Fortunately, there are some good options for carrying your dog in a car safely.
The Dog Harness
A dog harness attaches to the trunk of the pooch much like a climbing harness does to a human being, then attaches to the female end of the seatbelt to hold it in place in case of a collision. Keep the harness snug but not uncomfortably tight. Look for wide straps, which will distribute the force of impact over more area. You also don't want too much tether; the less the dog can move on impact, the less chance of whiplash-type injury. The Solvit Pet Vehicle Safety Harness is a good example ($23.99 with free shipping via Prime, a low by $3).
The harness can also serve as a more secure attachment for a leash, so no need to take it off when you stop to walk your pet every two hours (at a minimum).
You may want to protect your car upholstery while your dog is secure in his seat belt.

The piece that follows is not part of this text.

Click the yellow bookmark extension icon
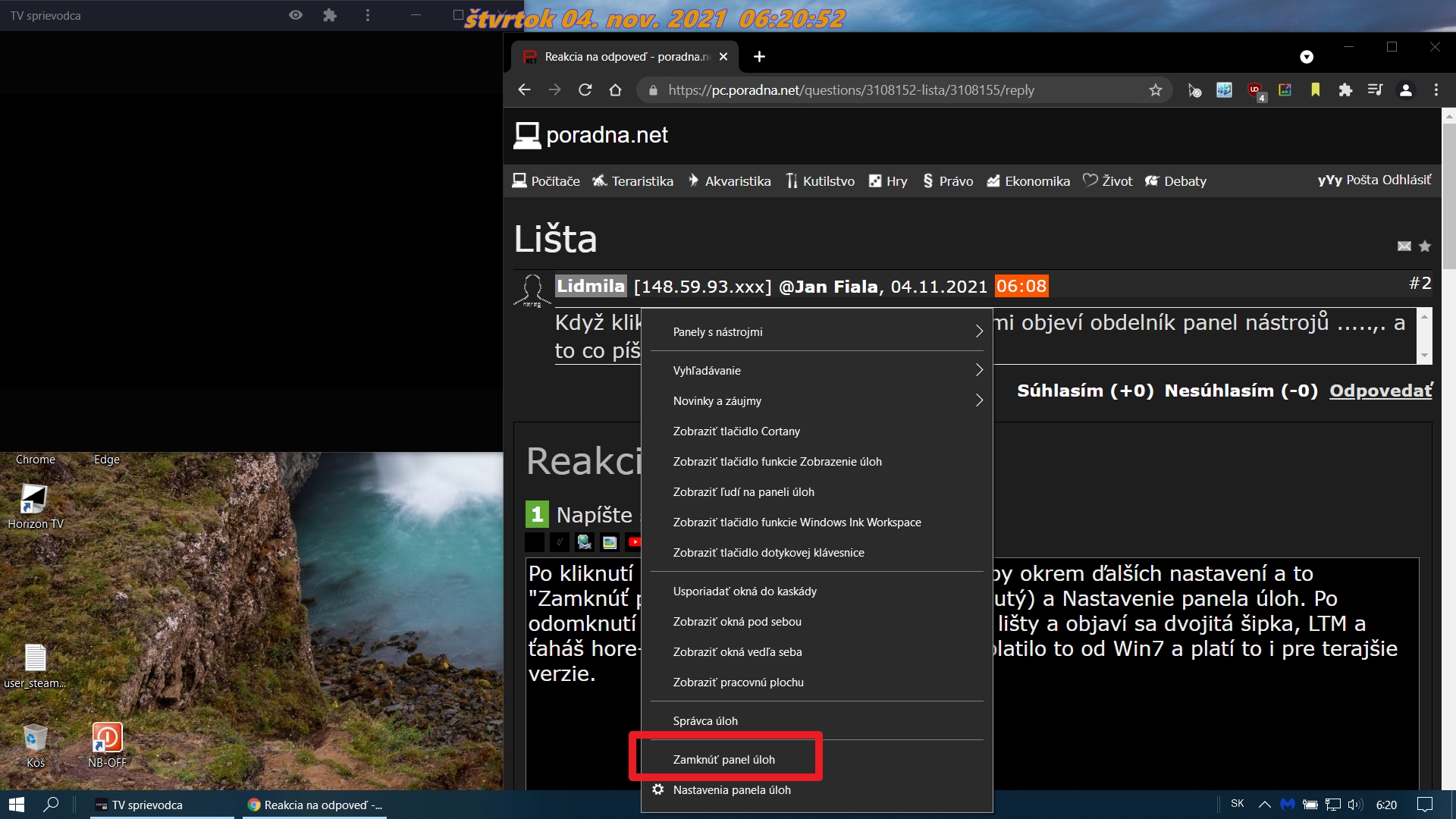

Keep an eye peeled for deals on waterproof seat covers such as the Waterproof Pet Seat Cover ($14.99 with free shipping, a low by $13).
The Dog Car Seat Carrier
For smaller dogs, the car seat carrier can serve multiple functions. The carrier is essentially a soft-sided enclosure with screened sides, like a tiny tent. The entire carrier can be attached to the seat belt to secure it in the back seat. The Pet Gear Signature Pet Care Seat ($22 with free shipping via Prime, a low by $8) is a good example.

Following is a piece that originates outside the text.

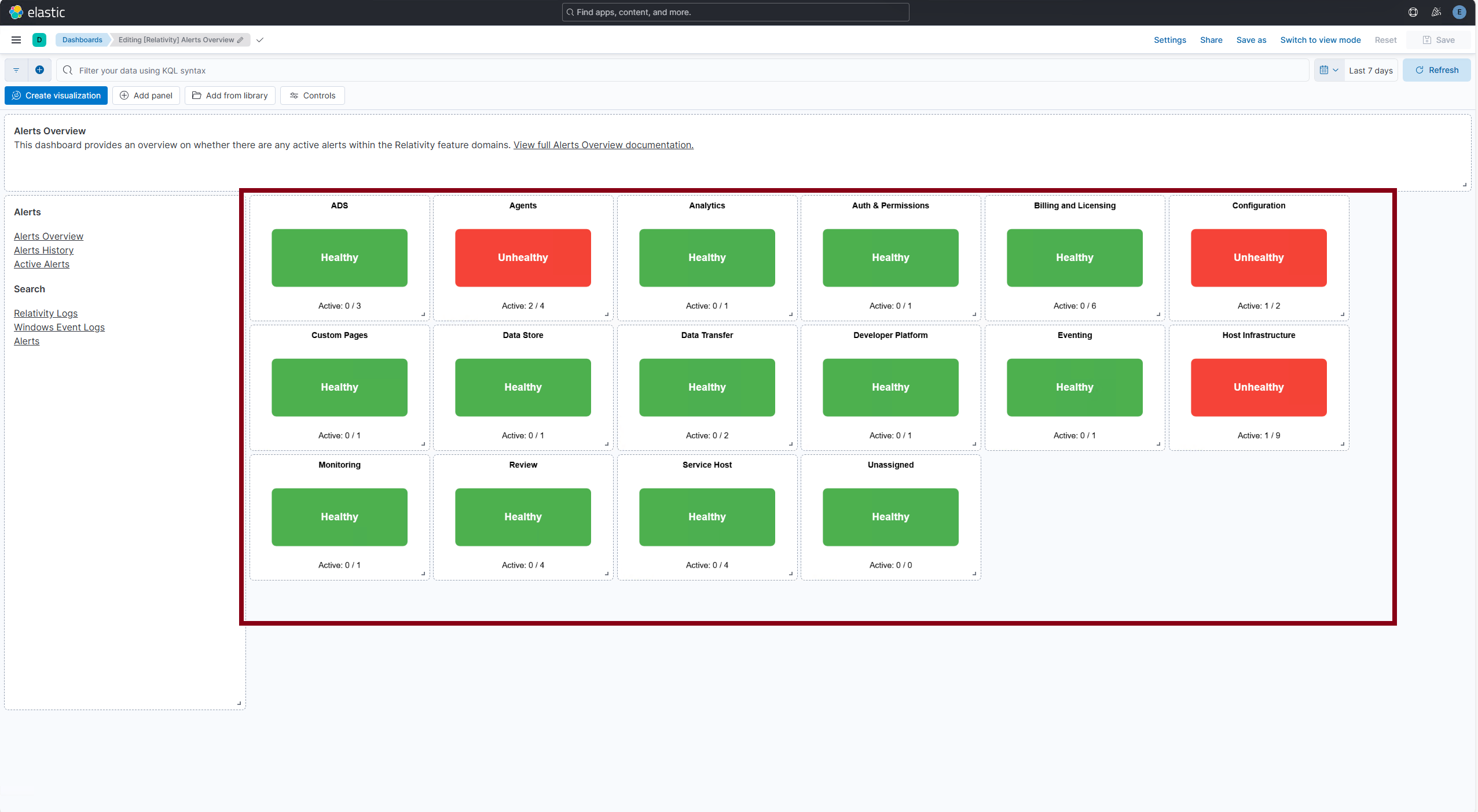The width and height of the screenshot is (1478, 812).
Task: Open dashboard Settings
Action: [x=1169, y=40]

Such a carrier can be all you need when taking a pet to the vet. Also, dogs under 20 lbs. can fly commercially right in the cabin with you, tucked away snugly under your seat in one of these carriers.
The Dog Transport Crate:
If you have the appropriate vehicle (such as a van or SUV), transporting your larger pooch in a crate might be a good alternative. However, one size does not fit all dogs; you don't want your animal bouncing around in a collision because the crate is too big, but the pet should be able to stand up, turn around, and stretch. The Midwest Life Stage Double-Door Folding Metal Dog Crate (from $32.27 with free shipping, a low by about $11) is an example of such a crate, which you should be able to secure with straps that are tied to the built-in hold-downs that are featured in most SUVs and vans.
You've probably seen dogs transported in the back end of an SUV or van, sealed off from the rest of the interior by a metal or fabric screen. An example of such a barricade is the Walky Guard Car Barrier ($43 with free shipping, a low by $6).

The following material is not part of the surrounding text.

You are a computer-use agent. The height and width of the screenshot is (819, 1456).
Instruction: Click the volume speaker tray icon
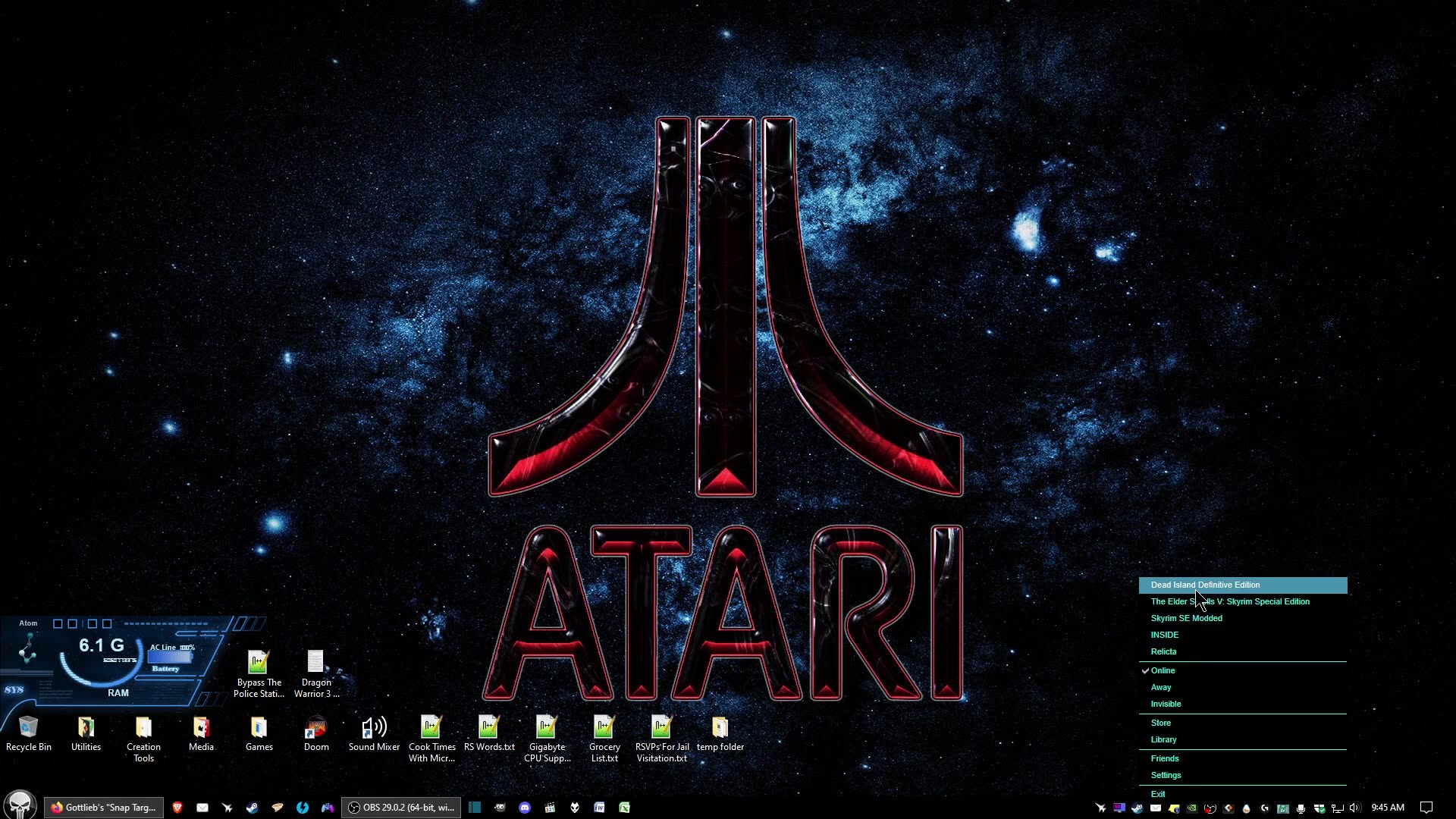(1355, 808)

However, if the dog is not also restrained by a harness securely attached to a seat belt or hold-down, it could still tumble topsy-turvy within the small area in which it is confined. Regardless, if you do take this option, be sure to remove or strap down any objects in the rear of your vehicle that could become projectiles in an accident.
Getting a dog into a crate or behind a barricade can be difficult if it's no longer much of a jumper. If you don't want to lift your dog in and out of the car, consider a pet ramp like the Solvit Ultralite Bi-Fold Dog Ramp ($69.99 with free shipping, a low by $5).
And lastly, for a really great bargain, the organization BarkBuckleup offers a free pet safety kit, with a first responder decal, a card for vet information, one that shows the shots your pet has received, and pet travel safety tips.
So there's no reason to leave your dog at home when the open road beckons; sharing the experience can make it more fun for both of you. Just remember to take the same precautions you would with any other family member.